“Our message to ransomware criminals is clear: If you target victims here, we will target you,” reads the warning from Deputy U.S. Attorney General Lisa Monaco. It’s no idle threat, either—it was attached to a press release detailing the arrest of two people allegedly involved in several Sodinokibi/REvil ransomware attacks.
Ukrainian national Yaroslav Vasinskyi, 22, was one of those arrested. He was allegedly responsible for the high-profile Kaseya attack in July, which injected ransomware into the systems of up to 1,500 victims via Kaseya’s VSA remote monitoring and management tool.
(Editor’s Note: to help protect your organization, ActualTech Media has published the definitive guide to ransomware. Get it here.)
The government action went beyond just arrests. The U.S. seized an alleged $6.1 million ransom payment made to Yevgeniy Polyanin, 28, a Russian national.
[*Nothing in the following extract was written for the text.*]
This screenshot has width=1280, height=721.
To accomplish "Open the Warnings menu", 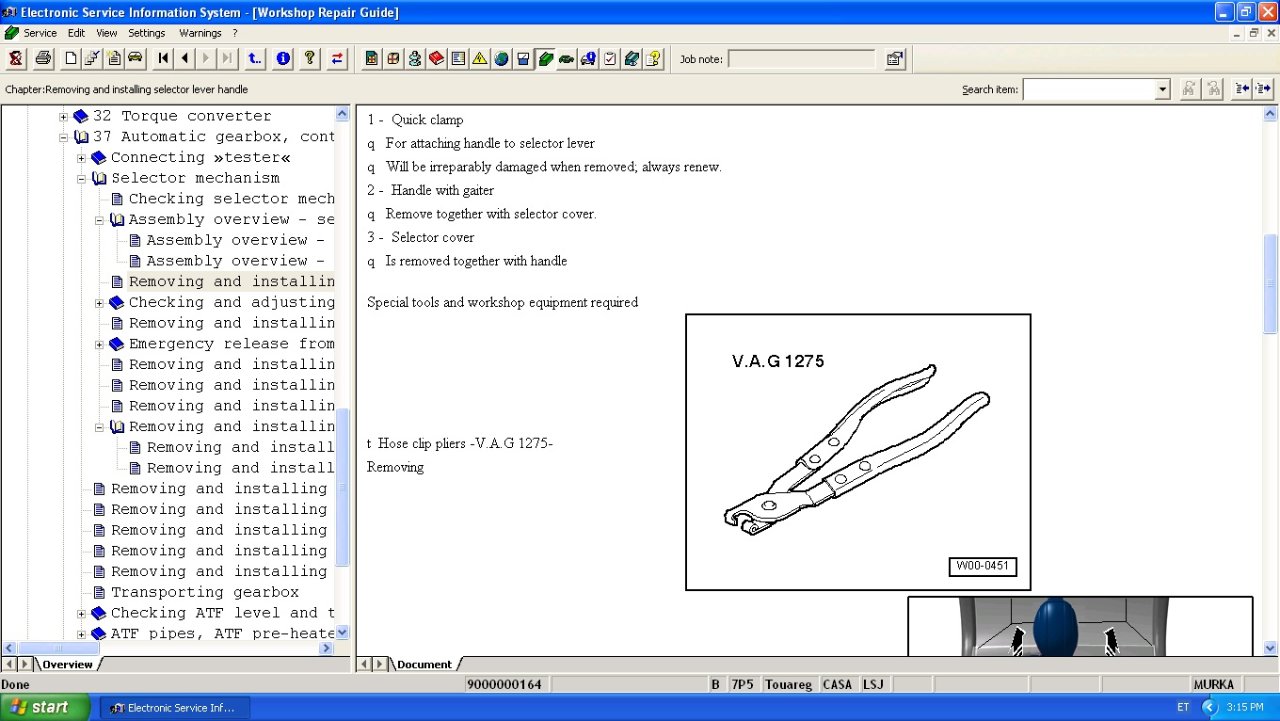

He’s charged with using Sodinokibi/REvil ransomware attacks against multiple victims, including businesses and government entities, in Texas in August 2019.
Vasinskyi was arrested in October by Polish authorities at a border station while crossing from Ukraine into Poland. The U.S. Department of Justice (DOJ) issued the arrest warrant. According to The Hacker News, Vasinskyi is alleged to have been part of the ransomware operation at least since March 2019. He is accused of deploying about 2,500 attacks against businesses worldwide. Polyanin, according to the most recent information, is still at large.
As part of the Kaseya attack, REvil demanded a $70 million ransom, believed to be the largest ransom demand ever. CRN reported at the time the following message from a REvil website:
“On Friday (02.07.2021), we launched an attack on MSP providers,” REvil wrote on its dark web leak site late Sunday. “More than a million systems were infected. If anyone wants to negotiate about universal decryptor – our price is $70,000,000 BTC [Bitcoin] and we will publicly publish decryptor that decrypts files of all victims, so everyone will be able to recover from attack in less than an hour.”
Things have changed dramatically for REvil recently, however. The cabal was subjected to its own attack, courtesy of a multi-national effort to shut it down. The alliance of cyber-intelligence and law enforcement experts compromised a number of REvil servers—through the common ransomware method of corrupting backups—and took down its network. REvil was also responsible for the famous Colonial Pipeline attack in May 2021.
As of the the time of this writing, there is no public indication that REvil has re-opened for business. However, ransomware actors typically re-form under another name when current operations are disrupted or killed.
The DOJ detailed the charges against the alleged hackers. It’s a frightening statement:
Vasinskyi and Polyanin are charged in separate indictments with conspiracy to commit fraud and related activity in connection with computers, substantive counts of damage to protected computers, and conspiracy to commit money laundering. If convicted of all counts, each faces a maximum penalty of 115 and 145 years in prison, respectively.
That’s serious jail time. It also indicates the increasing seriousness that the U.S. government attaches to ransomware attacks.